(Saved entries)
---

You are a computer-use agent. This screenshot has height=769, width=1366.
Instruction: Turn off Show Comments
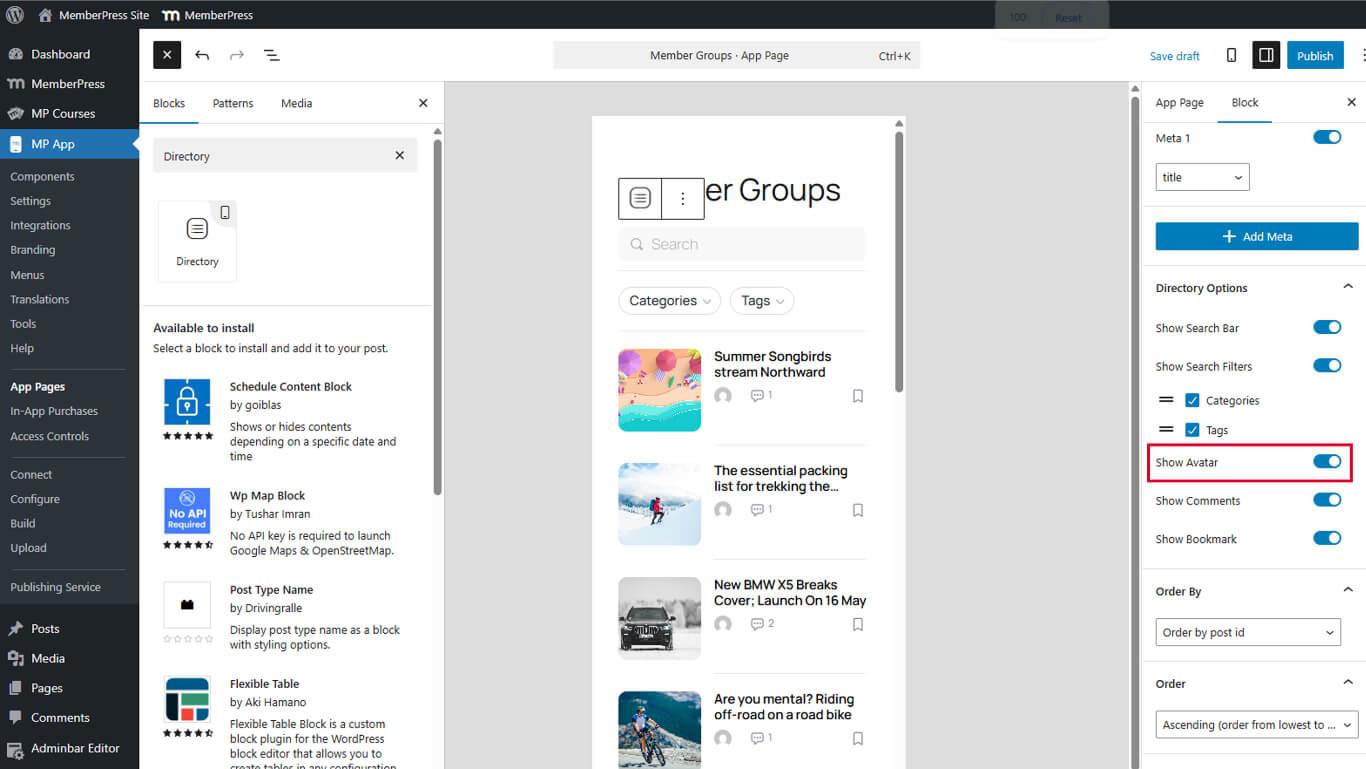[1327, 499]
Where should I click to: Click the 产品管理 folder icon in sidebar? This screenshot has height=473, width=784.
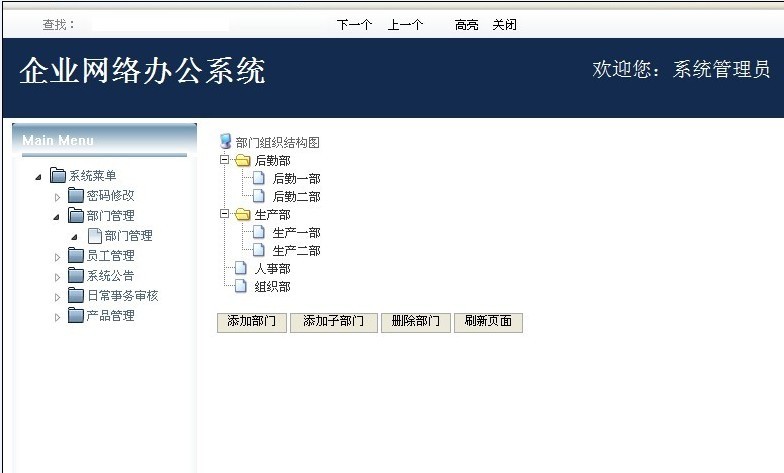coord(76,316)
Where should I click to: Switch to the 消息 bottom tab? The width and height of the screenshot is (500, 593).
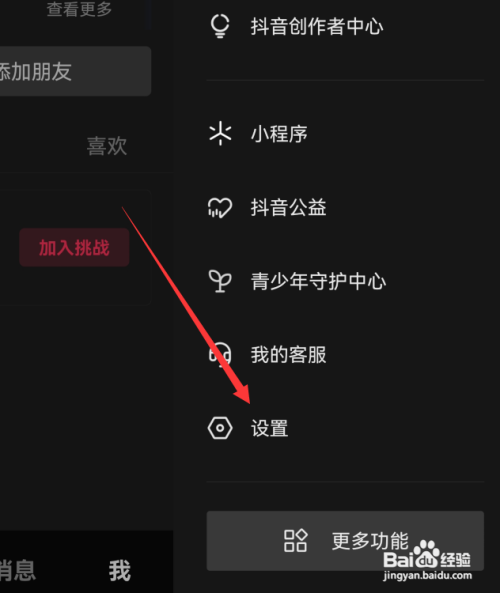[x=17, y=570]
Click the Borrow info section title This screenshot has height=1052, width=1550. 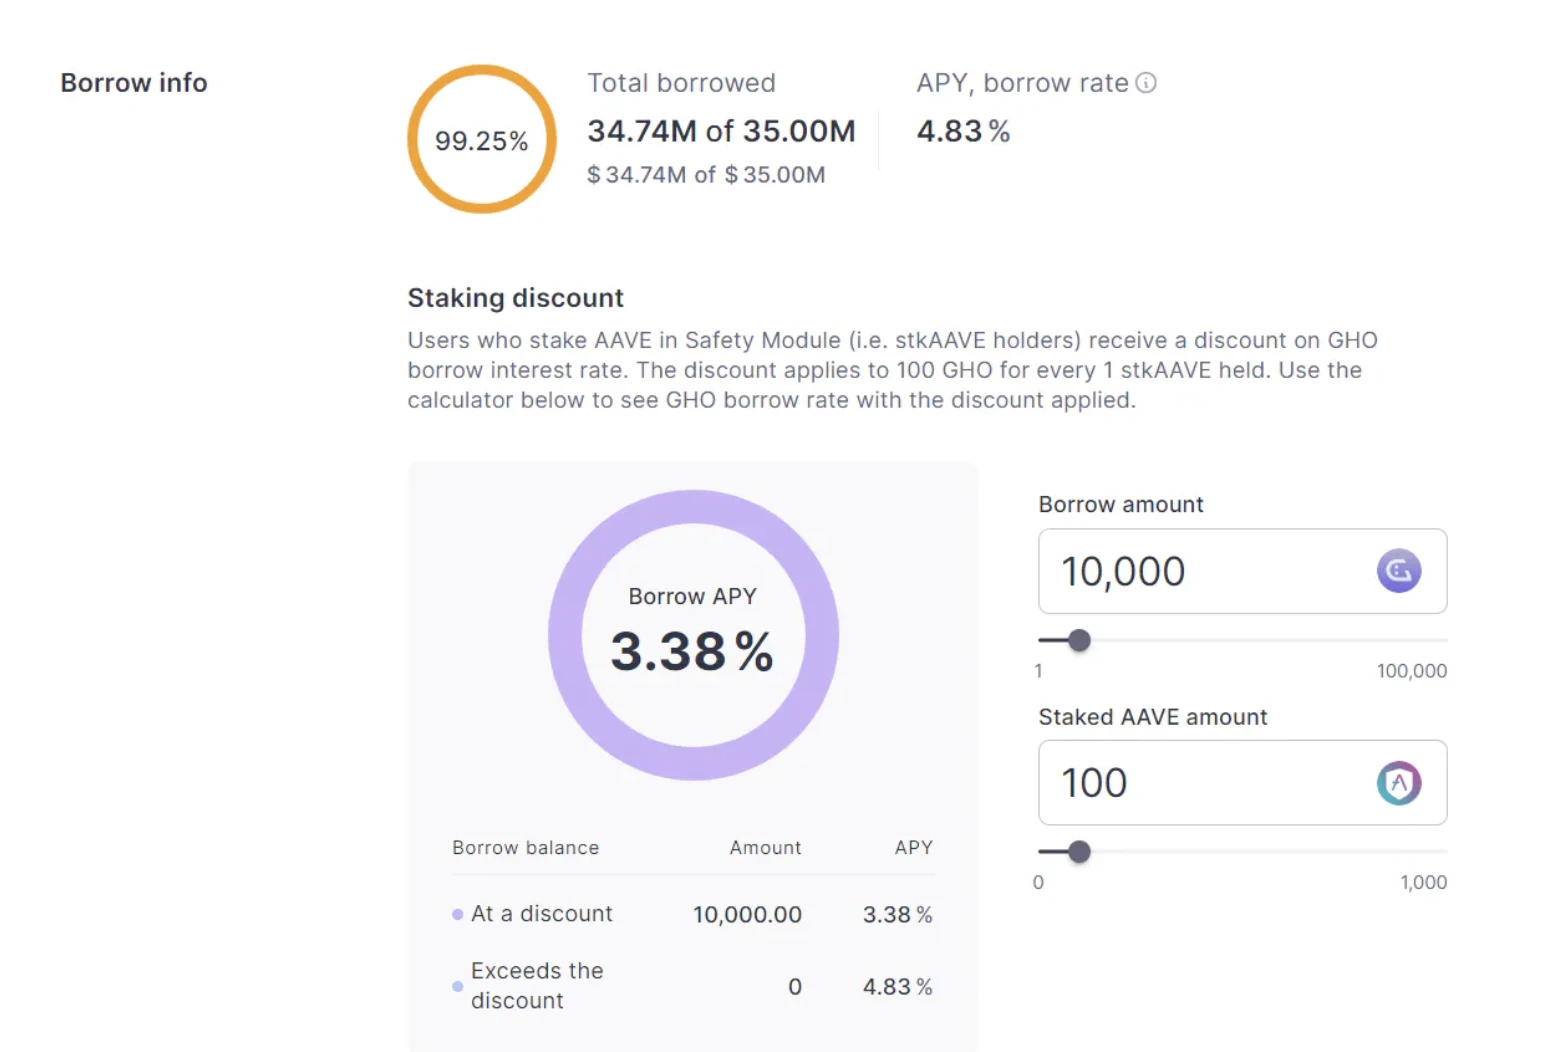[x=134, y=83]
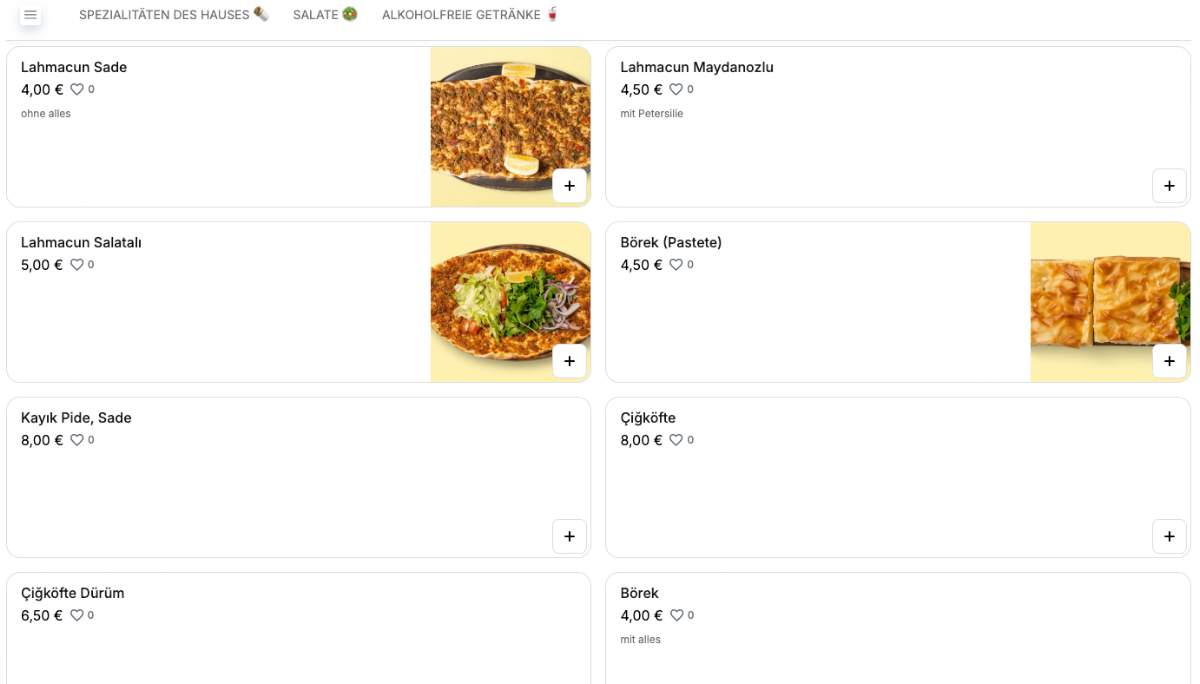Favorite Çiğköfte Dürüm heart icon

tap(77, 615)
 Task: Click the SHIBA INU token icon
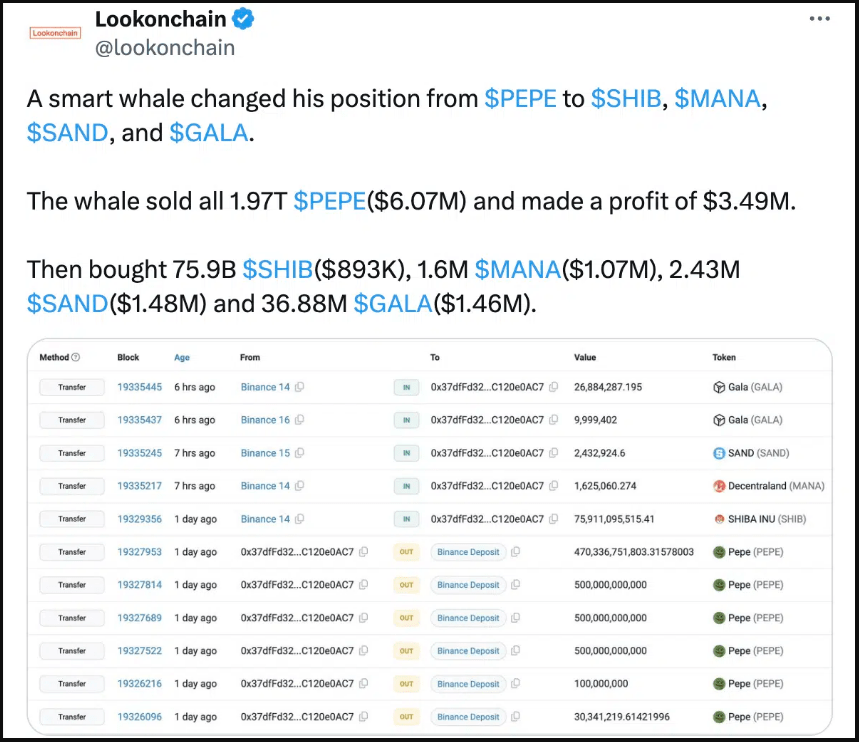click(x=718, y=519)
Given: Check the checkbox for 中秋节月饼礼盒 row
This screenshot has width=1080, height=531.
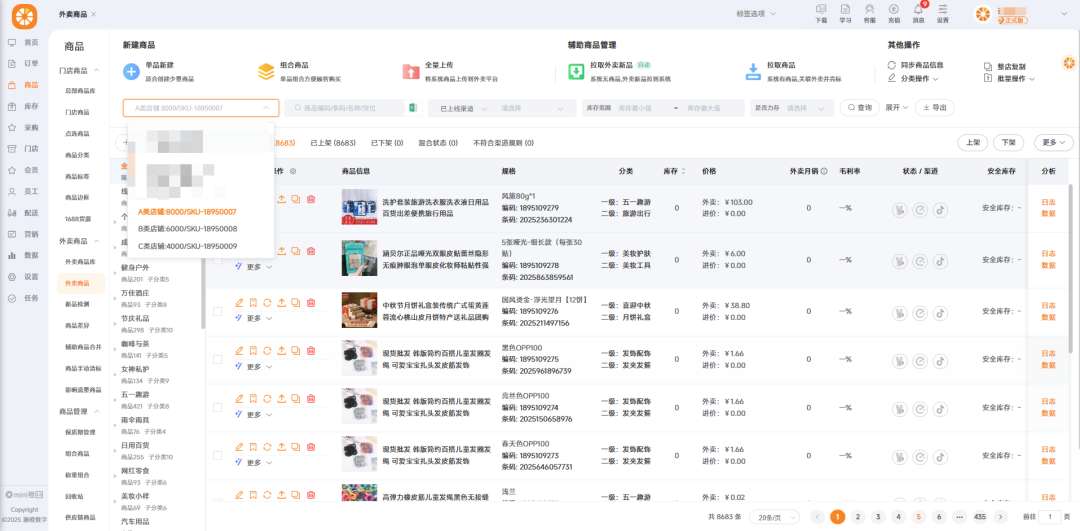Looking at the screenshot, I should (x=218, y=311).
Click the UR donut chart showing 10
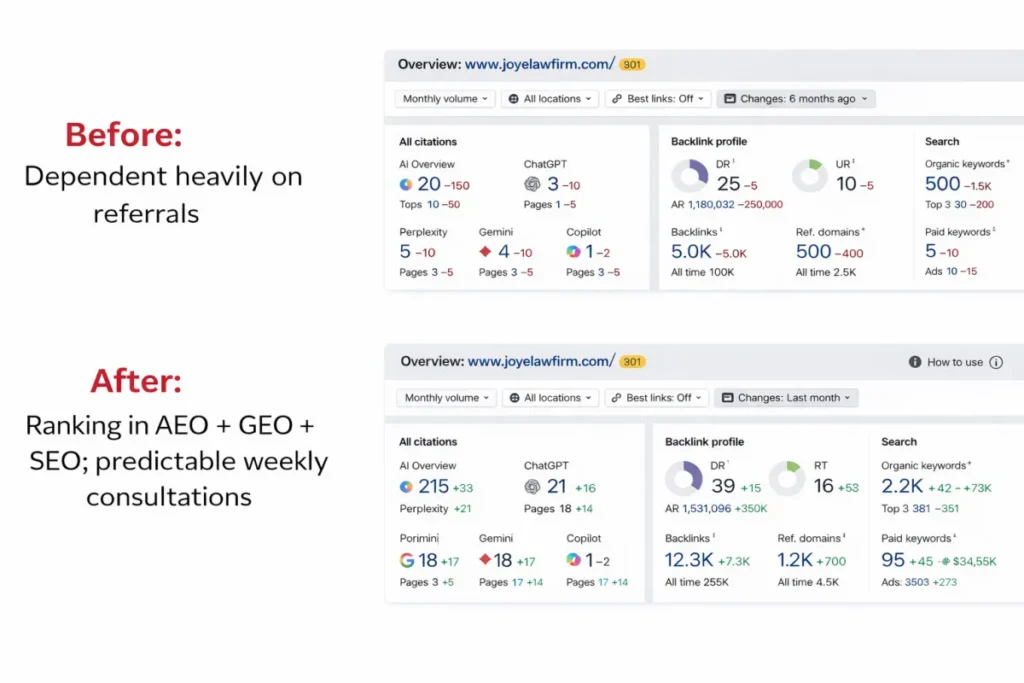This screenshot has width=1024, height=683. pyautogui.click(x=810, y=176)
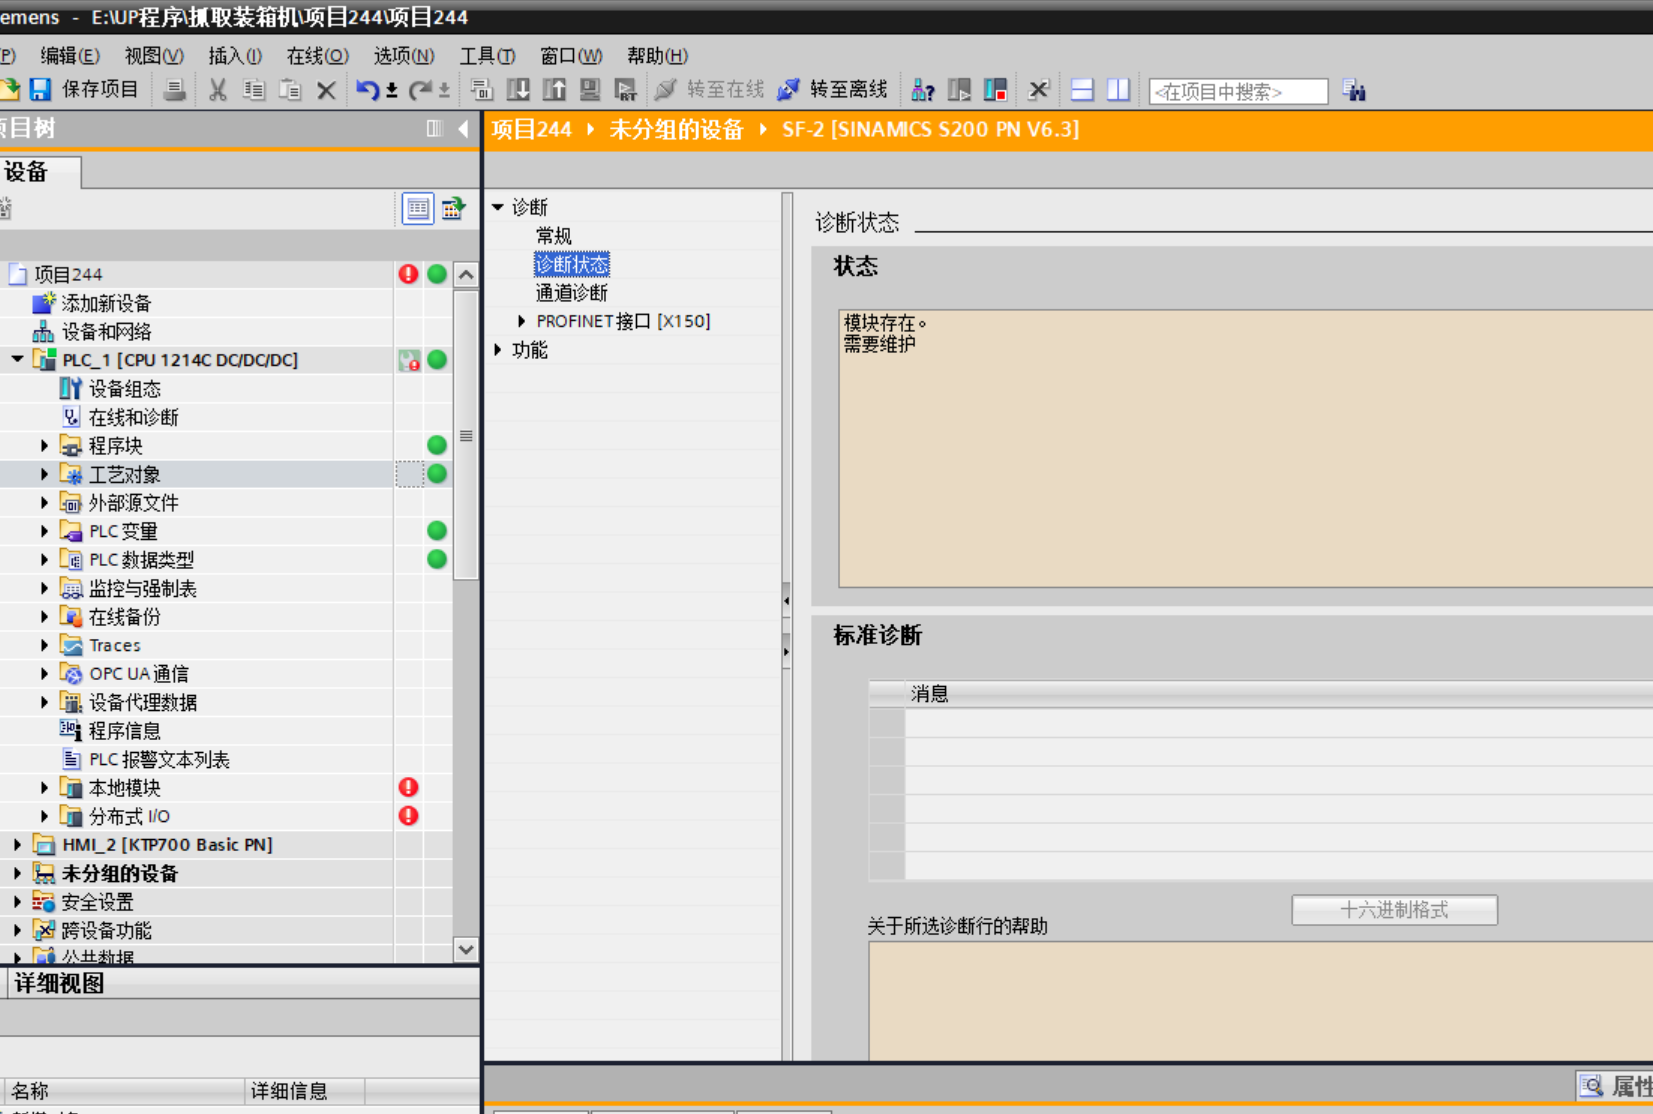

---

- Problem to work on
Give again exactly the lines from the one holding "This screenshot has width=1080, height=531." to the final line of the records, both ends included; any pictures stay out.

- Solution for this exercise
This screenshot has width=1080, height=531.
Looking at the screenshot, I should (x=218, y=311).
Click the UR donut chart showing 10
This screenshot has width=1024, height=683. pyautogui.click(x=810, y=176)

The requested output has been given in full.